__AIM OF THE EXERCISE__: From the data below, return each line in which the string "βέλος" is found.

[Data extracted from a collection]

◇ ◇ ◇

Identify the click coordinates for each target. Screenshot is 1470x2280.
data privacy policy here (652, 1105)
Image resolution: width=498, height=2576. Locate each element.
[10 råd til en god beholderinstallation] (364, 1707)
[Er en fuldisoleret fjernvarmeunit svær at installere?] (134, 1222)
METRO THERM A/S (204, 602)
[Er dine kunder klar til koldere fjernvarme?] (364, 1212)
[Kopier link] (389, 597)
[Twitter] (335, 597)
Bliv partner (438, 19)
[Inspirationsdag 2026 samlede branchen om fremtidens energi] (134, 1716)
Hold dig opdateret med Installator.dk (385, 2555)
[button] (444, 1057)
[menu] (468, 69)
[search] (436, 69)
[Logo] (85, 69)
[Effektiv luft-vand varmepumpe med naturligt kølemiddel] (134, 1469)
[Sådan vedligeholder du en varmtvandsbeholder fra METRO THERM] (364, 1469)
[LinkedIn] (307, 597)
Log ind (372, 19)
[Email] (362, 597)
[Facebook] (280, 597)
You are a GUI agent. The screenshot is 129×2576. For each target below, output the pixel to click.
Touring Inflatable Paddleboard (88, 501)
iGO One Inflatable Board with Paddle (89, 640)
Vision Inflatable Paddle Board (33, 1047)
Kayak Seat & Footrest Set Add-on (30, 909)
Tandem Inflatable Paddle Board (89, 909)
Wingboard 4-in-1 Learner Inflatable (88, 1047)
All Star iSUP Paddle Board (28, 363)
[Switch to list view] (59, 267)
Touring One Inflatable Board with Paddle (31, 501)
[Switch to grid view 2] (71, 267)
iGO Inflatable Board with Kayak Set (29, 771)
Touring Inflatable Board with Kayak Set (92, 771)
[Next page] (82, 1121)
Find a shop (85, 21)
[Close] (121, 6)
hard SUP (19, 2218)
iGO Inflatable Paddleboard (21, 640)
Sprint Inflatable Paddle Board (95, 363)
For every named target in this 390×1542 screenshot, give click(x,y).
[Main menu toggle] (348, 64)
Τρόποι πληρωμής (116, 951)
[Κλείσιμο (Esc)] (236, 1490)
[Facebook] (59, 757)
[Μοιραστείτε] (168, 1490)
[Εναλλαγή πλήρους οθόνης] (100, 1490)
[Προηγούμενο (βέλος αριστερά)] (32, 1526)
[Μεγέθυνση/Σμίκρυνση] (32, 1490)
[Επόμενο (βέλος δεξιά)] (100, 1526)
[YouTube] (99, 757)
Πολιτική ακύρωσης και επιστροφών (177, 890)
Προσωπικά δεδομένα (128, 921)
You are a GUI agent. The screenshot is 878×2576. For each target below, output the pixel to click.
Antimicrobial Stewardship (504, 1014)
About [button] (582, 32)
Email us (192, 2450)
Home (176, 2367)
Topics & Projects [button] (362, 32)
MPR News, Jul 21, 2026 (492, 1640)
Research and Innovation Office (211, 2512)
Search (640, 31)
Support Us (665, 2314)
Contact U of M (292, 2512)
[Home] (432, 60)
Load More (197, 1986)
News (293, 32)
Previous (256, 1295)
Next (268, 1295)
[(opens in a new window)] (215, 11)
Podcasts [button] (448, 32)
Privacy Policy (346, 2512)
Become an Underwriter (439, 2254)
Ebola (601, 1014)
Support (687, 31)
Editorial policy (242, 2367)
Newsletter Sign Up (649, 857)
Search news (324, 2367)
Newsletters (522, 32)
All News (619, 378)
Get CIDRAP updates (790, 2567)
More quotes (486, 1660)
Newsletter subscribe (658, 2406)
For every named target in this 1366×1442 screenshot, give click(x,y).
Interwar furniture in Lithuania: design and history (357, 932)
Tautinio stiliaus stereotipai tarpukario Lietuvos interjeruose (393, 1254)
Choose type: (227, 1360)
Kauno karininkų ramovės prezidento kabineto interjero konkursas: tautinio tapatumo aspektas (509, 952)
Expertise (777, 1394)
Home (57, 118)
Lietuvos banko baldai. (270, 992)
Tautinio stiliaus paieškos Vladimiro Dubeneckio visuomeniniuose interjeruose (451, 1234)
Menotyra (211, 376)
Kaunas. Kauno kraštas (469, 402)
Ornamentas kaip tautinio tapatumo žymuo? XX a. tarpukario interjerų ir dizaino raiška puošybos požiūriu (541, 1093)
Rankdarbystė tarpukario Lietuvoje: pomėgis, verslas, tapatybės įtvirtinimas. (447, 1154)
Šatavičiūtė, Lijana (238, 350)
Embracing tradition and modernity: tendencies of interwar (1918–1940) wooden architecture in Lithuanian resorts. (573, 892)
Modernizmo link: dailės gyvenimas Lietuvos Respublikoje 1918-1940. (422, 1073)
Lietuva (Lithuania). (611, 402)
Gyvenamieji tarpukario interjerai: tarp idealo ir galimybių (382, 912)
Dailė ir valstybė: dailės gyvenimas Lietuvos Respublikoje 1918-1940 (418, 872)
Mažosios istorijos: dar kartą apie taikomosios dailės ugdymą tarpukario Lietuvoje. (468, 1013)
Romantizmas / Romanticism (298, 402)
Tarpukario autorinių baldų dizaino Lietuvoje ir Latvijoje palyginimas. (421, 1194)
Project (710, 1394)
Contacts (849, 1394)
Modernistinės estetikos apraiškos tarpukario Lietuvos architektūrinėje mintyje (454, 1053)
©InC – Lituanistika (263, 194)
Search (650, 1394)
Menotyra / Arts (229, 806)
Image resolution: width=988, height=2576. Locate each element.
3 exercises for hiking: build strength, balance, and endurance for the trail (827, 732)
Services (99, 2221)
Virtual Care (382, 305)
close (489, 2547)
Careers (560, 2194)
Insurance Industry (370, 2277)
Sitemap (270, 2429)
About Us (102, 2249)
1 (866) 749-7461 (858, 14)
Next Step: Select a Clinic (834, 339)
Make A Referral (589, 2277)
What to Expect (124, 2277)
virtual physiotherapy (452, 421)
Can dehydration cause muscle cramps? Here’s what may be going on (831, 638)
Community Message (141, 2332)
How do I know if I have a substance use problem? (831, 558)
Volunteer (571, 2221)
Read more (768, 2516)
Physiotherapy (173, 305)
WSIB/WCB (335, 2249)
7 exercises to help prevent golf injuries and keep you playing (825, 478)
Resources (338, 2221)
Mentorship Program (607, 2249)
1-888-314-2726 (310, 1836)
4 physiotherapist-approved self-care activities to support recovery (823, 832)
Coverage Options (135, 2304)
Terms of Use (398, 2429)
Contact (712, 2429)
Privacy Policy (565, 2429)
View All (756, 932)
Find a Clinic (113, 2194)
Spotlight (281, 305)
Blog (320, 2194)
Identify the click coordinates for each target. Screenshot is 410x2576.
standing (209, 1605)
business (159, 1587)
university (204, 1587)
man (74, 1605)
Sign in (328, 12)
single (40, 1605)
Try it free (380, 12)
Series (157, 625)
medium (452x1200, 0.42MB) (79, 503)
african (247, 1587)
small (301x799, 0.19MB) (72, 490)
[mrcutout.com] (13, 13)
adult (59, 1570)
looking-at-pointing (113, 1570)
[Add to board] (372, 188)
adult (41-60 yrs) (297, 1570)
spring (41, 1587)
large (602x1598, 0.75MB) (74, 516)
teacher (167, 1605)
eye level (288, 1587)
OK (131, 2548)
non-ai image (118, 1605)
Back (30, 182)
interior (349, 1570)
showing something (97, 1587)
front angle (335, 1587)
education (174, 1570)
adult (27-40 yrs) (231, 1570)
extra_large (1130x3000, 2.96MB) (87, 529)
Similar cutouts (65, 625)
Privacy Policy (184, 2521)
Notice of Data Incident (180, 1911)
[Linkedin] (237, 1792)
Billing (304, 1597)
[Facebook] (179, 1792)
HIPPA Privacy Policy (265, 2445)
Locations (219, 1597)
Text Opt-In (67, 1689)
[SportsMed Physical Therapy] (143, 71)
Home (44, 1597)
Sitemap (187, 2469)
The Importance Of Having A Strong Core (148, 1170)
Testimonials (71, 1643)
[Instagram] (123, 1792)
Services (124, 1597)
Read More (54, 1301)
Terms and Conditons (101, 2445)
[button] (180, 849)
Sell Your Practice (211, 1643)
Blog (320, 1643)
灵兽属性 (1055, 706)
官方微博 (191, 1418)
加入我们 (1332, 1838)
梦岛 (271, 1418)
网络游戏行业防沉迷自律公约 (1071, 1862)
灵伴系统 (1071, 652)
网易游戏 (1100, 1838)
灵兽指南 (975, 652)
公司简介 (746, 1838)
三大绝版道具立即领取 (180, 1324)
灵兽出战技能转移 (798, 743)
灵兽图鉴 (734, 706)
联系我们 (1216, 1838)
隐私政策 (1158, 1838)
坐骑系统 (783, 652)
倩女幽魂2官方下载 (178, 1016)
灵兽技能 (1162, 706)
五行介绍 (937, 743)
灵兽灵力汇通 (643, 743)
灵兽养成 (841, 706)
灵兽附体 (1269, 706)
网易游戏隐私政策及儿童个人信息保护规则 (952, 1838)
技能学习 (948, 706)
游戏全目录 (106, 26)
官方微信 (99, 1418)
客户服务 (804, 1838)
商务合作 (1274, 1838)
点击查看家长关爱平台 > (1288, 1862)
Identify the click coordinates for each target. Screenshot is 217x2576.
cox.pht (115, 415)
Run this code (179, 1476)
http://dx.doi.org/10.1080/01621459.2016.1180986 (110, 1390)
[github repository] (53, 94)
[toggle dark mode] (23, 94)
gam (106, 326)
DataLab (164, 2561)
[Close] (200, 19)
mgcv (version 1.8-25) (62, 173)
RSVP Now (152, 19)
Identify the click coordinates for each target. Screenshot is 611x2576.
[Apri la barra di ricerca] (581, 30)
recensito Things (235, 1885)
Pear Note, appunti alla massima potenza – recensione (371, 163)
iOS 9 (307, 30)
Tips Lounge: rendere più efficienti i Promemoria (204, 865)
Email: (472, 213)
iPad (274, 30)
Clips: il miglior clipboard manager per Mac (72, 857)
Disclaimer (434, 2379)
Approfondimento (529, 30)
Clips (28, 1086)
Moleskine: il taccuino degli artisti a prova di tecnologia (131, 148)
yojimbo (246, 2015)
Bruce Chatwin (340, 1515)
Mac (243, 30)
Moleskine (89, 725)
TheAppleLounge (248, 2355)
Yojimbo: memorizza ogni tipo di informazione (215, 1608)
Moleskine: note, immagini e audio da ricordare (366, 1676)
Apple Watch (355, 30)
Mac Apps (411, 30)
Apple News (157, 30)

◇ ◇ ◇

__ANSWER__:
[Προηγούμενο (βέλος αριστερά)] (32, 1526)
[Επόμενο (βέλος δεξιά)] (100, 1526)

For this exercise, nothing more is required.